## MATERIAL PROVIDED
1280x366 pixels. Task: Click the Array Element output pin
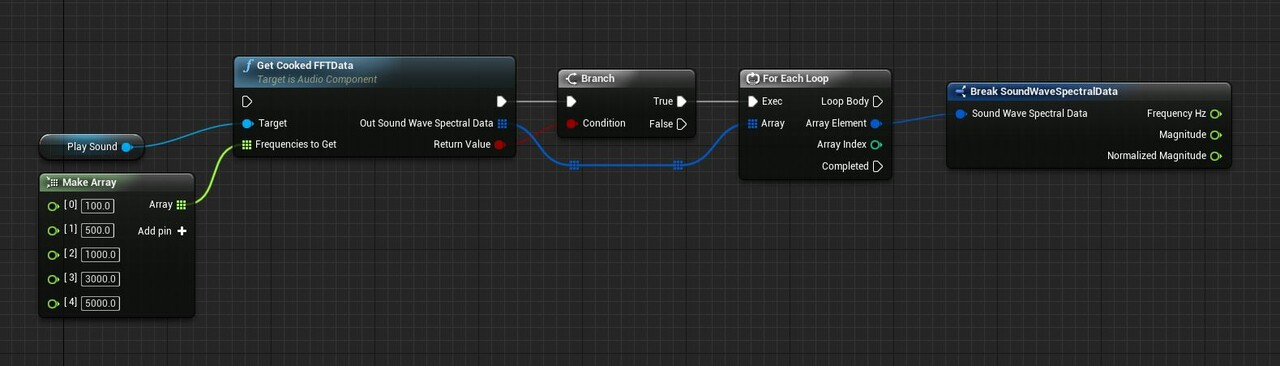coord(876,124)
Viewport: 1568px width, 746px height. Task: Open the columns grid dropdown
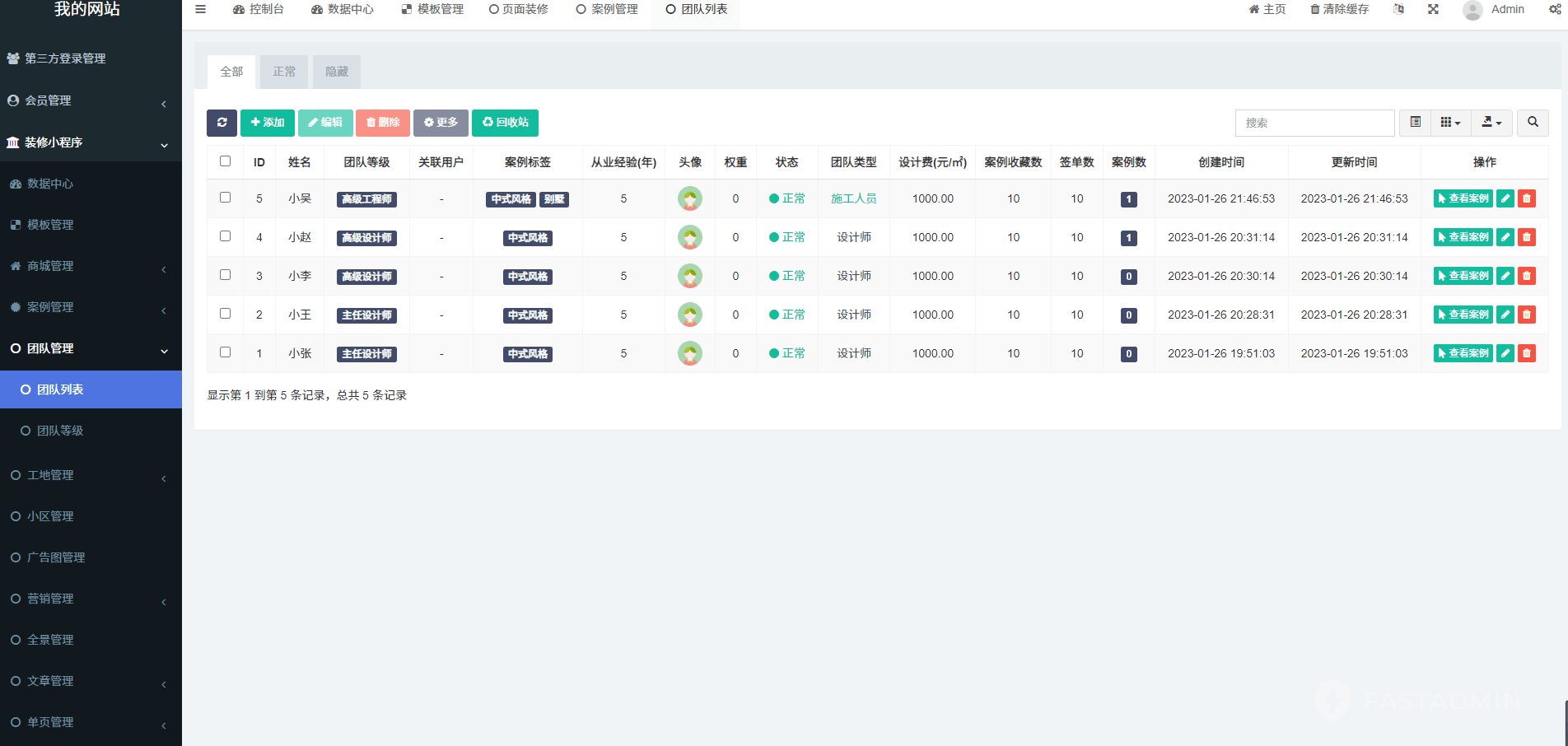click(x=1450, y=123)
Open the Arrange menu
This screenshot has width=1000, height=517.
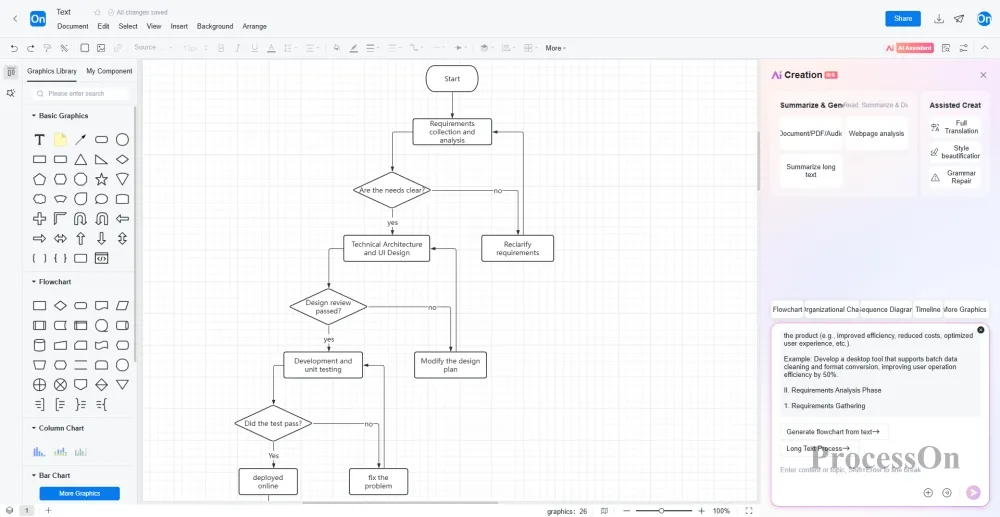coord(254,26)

## DIRECTION
Give the whole listing again with every "Open" renamed to "Expand" and nothing else changed. Leave the pictures out.

## EXERCISE RESPONSE
1280x366 pixels. Task: Click the Array Element output pin
coord(876,124)
Viewport: 1568px width, 746px height. Task: Expand the columns grid dropdown
click(x=1450, y=123)
Expand the Arrange menu
This screenshot has width=1000, height=517.
coord(254,26)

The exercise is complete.